机构地区:[1]北方工业大学土木工程学院,北京100144 [2]清华大学水沙科学与水利水电工程国家重点试验室,北京100084

出  处:《隧道建设(中英文)》2024年第S2期329-341,共13页Tunnel Construction

基  金:国家重点研发计划项目(2018YFC1504801,2018YFC1504902);国家自然科学基金项目(51522903,51774184);清华大学水沙科学与水利水电工程国家重点实验室资助(2019-KY-03);北方工业大学毓杰项目(216051360020XN199/006)。

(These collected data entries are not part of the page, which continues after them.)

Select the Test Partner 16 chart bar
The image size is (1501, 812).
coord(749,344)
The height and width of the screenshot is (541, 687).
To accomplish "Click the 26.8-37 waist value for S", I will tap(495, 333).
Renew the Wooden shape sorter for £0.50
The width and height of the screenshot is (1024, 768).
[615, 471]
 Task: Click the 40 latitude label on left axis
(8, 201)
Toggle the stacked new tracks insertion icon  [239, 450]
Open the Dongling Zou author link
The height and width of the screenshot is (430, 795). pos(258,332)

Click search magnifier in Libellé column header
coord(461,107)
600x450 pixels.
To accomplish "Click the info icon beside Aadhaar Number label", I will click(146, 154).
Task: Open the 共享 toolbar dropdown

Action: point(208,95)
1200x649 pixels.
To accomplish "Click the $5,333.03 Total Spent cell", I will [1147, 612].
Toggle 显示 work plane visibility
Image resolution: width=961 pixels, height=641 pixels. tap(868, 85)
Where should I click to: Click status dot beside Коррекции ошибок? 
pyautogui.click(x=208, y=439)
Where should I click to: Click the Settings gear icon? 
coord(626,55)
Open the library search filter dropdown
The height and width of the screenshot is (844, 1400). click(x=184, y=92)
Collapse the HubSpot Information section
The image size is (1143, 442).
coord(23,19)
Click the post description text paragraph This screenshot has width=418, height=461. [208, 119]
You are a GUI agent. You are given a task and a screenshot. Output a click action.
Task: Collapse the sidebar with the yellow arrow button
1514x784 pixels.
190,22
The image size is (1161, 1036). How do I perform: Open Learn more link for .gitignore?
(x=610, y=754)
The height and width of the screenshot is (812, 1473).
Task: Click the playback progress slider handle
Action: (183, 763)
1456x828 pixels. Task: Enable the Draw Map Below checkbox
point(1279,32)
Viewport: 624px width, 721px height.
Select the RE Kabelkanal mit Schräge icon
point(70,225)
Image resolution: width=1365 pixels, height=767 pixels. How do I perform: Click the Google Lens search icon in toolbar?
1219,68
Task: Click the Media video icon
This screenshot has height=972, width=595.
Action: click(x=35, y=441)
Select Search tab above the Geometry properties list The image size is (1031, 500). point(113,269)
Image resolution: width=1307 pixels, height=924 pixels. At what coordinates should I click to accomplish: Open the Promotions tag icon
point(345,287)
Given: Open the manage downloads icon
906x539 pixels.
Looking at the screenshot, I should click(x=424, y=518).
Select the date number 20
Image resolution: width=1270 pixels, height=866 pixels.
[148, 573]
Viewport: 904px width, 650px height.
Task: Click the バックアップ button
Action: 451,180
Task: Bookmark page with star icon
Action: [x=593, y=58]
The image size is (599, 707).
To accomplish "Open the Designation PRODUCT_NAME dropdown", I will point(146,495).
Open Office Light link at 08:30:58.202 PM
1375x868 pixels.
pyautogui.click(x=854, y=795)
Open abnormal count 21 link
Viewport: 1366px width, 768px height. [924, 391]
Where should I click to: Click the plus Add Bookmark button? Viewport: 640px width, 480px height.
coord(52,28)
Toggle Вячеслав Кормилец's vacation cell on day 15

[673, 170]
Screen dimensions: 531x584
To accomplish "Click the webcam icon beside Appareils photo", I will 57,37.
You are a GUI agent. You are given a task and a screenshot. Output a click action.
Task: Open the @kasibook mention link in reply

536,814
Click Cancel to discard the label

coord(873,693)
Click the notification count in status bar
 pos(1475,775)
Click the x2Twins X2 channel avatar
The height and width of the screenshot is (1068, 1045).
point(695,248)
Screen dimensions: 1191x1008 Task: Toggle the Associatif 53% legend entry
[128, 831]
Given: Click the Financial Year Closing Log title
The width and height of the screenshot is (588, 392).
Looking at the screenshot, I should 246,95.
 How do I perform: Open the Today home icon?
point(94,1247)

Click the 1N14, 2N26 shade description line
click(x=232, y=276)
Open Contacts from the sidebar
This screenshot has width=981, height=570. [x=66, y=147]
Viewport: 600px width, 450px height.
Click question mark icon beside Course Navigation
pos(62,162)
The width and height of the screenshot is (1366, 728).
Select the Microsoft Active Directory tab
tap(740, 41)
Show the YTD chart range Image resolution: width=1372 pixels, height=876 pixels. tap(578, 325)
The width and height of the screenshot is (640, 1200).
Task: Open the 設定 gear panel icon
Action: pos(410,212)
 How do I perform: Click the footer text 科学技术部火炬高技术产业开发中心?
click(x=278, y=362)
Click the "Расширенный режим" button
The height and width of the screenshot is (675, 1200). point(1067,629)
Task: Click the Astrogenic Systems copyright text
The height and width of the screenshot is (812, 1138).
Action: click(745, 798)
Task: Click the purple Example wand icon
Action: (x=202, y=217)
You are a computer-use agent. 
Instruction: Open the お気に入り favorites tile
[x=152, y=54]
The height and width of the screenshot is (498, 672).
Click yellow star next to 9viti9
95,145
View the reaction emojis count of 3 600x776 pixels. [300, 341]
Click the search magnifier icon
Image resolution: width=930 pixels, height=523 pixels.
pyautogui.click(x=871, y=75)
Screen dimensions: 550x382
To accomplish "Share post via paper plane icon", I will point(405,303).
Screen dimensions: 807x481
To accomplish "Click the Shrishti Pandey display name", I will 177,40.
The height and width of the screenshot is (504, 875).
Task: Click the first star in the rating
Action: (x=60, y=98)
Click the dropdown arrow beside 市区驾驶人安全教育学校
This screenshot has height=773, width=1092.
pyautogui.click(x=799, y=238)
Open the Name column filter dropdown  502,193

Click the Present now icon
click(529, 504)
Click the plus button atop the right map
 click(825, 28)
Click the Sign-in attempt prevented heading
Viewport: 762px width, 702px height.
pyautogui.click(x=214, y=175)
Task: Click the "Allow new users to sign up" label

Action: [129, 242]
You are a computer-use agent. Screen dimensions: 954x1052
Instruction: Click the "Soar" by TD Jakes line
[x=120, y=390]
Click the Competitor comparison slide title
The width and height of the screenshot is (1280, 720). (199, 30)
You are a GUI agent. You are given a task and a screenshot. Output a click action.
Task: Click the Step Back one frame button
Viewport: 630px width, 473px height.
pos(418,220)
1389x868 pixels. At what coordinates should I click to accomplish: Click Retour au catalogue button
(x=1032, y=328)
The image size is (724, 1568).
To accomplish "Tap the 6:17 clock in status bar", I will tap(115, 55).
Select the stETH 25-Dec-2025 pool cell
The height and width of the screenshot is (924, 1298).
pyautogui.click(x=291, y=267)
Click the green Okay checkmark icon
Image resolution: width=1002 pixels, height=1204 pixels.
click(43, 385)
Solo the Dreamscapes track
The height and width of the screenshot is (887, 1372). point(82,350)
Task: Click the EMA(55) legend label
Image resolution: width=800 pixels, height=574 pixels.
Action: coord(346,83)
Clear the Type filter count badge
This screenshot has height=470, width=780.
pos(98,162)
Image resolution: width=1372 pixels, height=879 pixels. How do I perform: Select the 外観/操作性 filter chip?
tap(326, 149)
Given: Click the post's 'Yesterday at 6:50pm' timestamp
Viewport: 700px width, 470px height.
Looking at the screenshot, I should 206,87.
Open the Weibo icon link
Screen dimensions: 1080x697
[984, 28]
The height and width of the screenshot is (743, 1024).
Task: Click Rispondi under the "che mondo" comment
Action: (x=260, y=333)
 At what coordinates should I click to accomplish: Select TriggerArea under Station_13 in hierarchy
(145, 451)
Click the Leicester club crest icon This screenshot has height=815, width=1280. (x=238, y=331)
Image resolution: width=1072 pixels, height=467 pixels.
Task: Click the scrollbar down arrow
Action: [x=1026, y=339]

摘  要:为建立高效的全断面硬岩隧道掘进机(TBM)掘进参数预测模型以辅助驾驶员进行参数调整,依托引绰济辽工程数据,先采用3σ准则、奇异值分解等方法对工程数据进行处理,再根据灰色关联度法对模型的输入参数进行筛选,接着将自注意力机制(SAM)融入到长短期记忆网络(LSTM)中,并使用Optuna程序对模型训练的最优超参数组合进行搜寻,最后构建出Optuna-SAM-LSTM预测模型。Optuna的10次搜寻试验结果表明:1)模型使用该程序对搜寻得到的超参数组合进行训练均能取得较高的预测精度,且预测结果较为稳定。2)SAM-LSTM模型在对刀盘贯入度进行超前预测时,在未来3个时间步上均展现出高拟合度和低误差;该模型与LSTM、SAM-RNN和RNN模型的预测结果对比显示,SAM-LSTM模型的预测精度显著高于其他3个模型,并且融入自注意力机制的模型预测精度均高于普通模型。3)所提出的Optuna-SAM-LSTM模型在刀盘贯入度的超前预测中表现出色,在实际工程中可为驾驶员留出充足的决策时间来调整参数,以确保TBM施工的安全性和效率。To develop an efficient prediction model for tunneling parameters in full-face hard rock tunnel boring machines(TBMs)that can assist real-time parameter adjustments,a case study is conducted on the Chao′er river to Liaoxi river water-diversion project,and the data from the project are rigorously processed using the 3σcriterion and singular value decomposition method.Following this,the input parameters are selected based on the grey relational analysis method.To enhance the predictive capabilities of the model,a self-attention mechanism(SAM)is integrated into a long short-term memory(LSTM)network,and an Optuna framework is then employed to search the optimal combination of hyperparameters,thus finally establishing an Optuna-SAM-LSTM prediction model.The effectiveness of the Optuna-SAM-LSTM model is validated through 10 search trials conducted using the Optuna framework.The results consistently demonstrate the following:(1)The model trained with the hyperparameters identified by Optuna achieves high predictive accuracy and exhibits remarkable stability across different trials.(2)When predicting the penetration rate of the TBM cutterhead,the SAM-LSTM model displays a high degree of fit and low prediction error over the next three time steps,indicating its robustness in forecasting key operational parameters.Comparative analysis with other models,including LSTM,SAM-recurrent neural network(RNN),and RNN,reveals that the SAM-LSTM model significantly outperforms these alternatives in terms of prediction accuracy.Furthermore,models incorporating the SAM consistently achieves higher accuracy than their conventional counterparts,underscoring the value of this approach.(3)The Optuna-SAM-LSTM model demonstrates exceptional performance in the advance prediction of TBM cutterhead penetration rate.Its application in real-world engineering projects can provide operators with ample decision-making time to adjust parameters,thereby ensuring the safety and efficiency of TBM operations.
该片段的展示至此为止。